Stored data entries
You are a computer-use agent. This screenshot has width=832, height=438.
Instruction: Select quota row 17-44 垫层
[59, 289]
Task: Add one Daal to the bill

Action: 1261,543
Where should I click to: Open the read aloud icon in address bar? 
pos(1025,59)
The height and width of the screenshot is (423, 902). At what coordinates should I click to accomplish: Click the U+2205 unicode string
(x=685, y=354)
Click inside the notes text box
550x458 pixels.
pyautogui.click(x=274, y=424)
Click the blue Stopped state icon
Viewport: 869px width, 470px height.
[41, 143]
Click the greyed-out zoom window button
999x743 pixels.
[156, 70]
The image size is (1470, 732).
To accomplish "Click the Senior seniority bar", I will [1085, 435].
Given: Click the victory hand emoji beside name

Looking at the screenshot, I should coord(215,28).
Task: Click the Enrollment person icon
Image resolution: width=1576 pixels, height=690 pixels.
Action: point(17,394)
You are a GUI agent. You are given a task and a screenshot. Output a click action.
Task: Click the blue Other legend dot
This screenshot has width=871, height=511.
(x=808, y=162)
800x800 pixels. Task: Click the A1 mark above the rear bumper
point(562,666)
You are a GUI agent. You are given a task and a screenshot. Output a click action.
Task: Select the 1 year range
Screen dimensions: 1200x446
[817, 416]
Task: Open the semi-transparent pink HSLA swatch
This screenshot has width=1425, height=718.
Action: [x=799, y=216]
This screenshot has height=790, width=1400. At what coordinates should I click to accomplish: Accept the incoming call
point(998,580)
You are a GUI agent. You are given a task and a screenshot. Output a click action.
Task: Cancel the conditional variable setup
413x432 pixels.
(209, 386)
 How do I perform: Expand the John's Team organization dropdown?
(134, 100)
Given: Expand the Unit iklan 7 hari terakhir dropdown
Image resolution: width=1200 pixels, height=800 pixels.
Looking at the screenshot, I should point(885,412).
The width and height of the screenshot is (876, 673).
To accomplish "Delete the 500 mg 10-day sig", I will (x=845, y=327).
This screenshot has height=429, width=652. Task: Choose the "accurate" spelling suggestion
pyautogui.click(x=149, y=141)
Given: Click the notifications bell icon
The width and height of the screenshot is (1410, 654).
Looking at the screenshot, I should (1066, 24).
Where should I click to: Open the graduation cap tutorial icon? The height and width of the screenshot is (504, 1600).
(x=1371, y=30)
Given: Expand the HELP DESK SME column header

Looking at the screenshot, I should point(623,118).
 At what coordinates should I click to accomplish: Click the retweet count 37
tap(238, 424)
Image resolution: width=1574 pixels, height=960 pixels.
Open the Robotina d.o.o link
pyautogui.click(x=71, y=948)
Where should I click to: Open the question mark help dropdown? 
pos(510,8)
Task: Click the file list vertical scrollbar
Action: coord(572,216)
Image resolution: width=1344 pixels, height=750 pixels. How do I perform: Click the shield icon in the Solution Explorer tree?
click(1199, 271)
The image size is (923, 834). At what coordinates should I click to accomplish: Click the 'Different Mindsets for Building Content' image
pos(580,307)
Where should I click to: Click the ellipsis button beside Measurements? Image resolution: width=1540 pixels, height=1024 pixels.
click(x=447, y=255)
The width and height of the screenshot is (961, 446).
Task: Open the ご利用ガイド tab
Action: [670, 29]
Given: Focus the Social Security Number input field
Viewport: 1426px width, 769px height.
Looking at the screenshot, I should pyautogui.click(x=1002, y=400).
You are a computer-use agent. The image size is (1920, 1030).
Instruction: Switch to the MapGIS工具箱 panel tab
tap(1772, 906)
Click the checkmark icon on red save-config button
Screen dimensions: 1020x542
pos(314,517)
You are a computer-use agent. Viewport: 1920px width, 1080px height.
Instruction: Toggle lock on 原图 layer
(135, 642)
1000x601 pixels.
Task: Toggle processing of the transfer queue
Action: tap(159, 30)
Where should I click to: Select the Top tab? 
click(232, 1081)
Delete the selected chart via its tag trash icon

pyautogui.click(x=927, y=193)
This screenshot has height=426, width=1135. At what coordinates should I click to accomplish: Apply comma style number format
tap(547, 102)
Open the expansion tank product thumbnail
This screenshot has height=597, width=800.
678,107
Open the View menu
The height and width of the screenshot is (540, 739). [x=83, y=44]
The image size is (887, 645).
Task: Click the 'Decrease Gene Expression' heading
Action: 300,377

→ Description of the task: Scan the lines above for the word "computer" and copy every one where it occurs.

→ Reply:
You are a computer-use agent. This screenshot has width=832, height=438.
You are a computer-use agent. The image size is (1920, 1030).
You are a computer-use agent. Viewport: 1920px width, 1080px height.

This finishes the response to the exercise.